# To do:
Can you repeat the listing below exactly, everything from the line containing "Given: Click the Вывел из строя ribbon x3" down to the line containing "Looking at the", and leave the pictures out of your answer?

--- START OF Data in this exercise ---

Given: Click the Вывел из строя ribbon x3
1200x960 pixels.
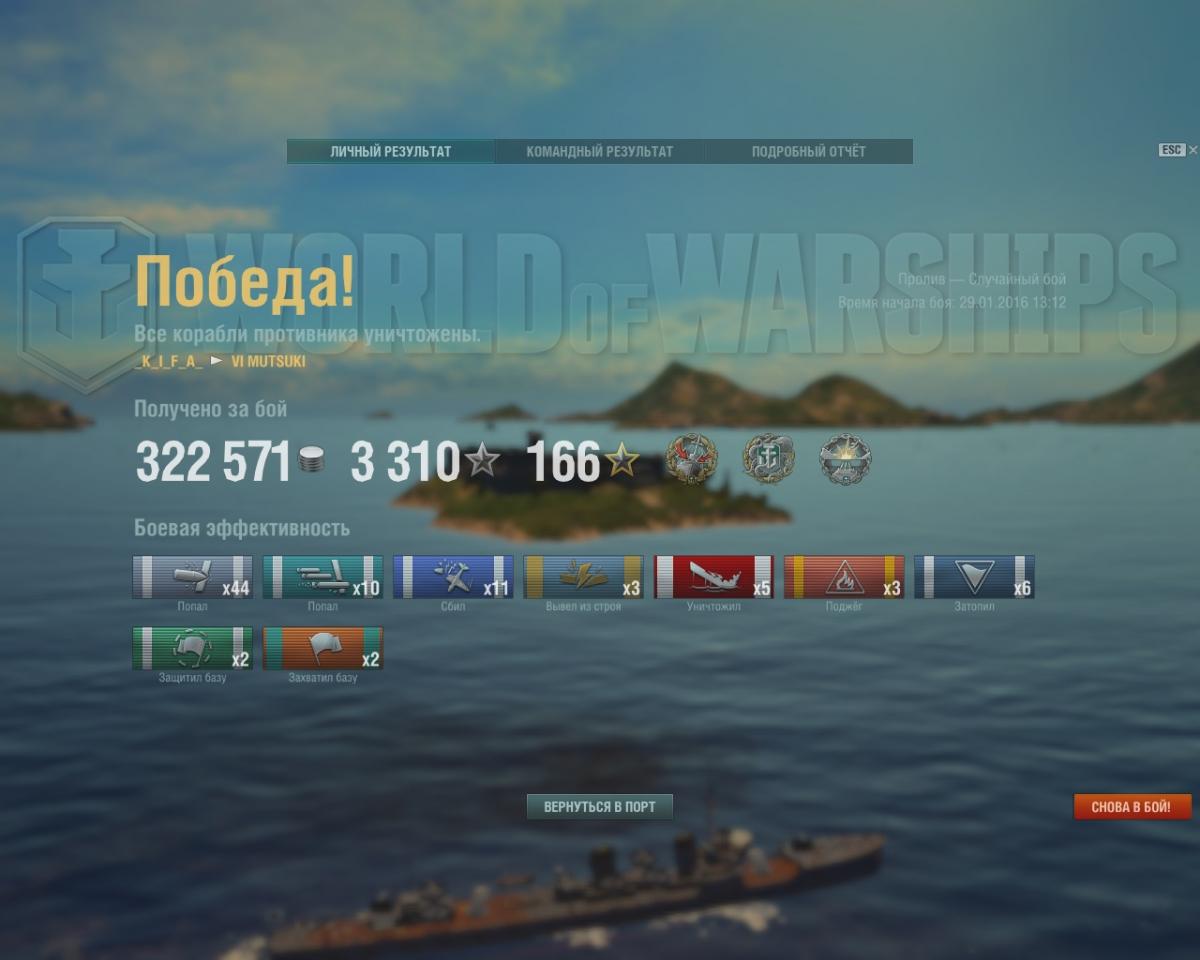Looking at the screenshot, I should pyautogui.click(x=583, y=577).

--- END OF Data in this exercise ---
--- START OF Data in this exercise ---

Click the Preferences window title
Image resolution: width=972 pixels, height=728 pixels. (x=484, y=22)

--- END OF Data in this exercise ---

# Task response:
Given: Click the Вывел из строя ribbon x3
1200x960 pixels.
Looking at the screenshot, I should pyautogui.click(x=583, y=577).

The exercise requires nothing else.